==== Material for this task

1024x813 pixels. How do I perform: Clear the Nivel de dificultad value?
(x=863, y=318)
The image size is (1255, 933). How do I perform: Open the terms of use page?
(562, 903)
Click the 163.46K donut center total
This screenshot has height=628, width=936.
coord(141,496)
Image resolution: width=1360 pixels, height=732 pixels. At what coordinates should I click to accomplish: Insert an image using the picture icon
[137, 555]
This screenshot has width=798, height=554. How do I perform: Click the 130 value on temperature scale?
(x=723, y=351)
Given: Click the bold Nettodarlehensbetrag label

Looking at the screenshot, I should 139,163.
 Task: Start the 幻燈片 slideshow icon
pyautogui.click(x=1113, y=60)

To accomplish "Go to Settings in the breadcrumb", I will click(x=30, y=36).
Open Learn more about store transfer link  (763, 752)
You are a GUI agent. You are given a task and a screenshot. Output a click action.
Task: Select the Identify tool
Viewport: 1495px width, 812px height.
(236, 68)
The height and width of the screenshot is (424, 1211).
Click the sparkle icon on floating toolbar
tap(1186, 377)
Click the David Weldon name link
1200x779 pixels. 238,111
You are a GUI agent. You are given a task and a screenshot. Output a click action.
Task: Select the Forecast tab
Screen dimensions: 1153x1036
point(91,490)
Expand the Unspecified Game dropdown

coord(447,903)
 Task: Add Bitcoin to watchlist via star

========

Pull every line containing "Select" out of the records.

Task: Select the Identify tool
Task: Select the Forecast tab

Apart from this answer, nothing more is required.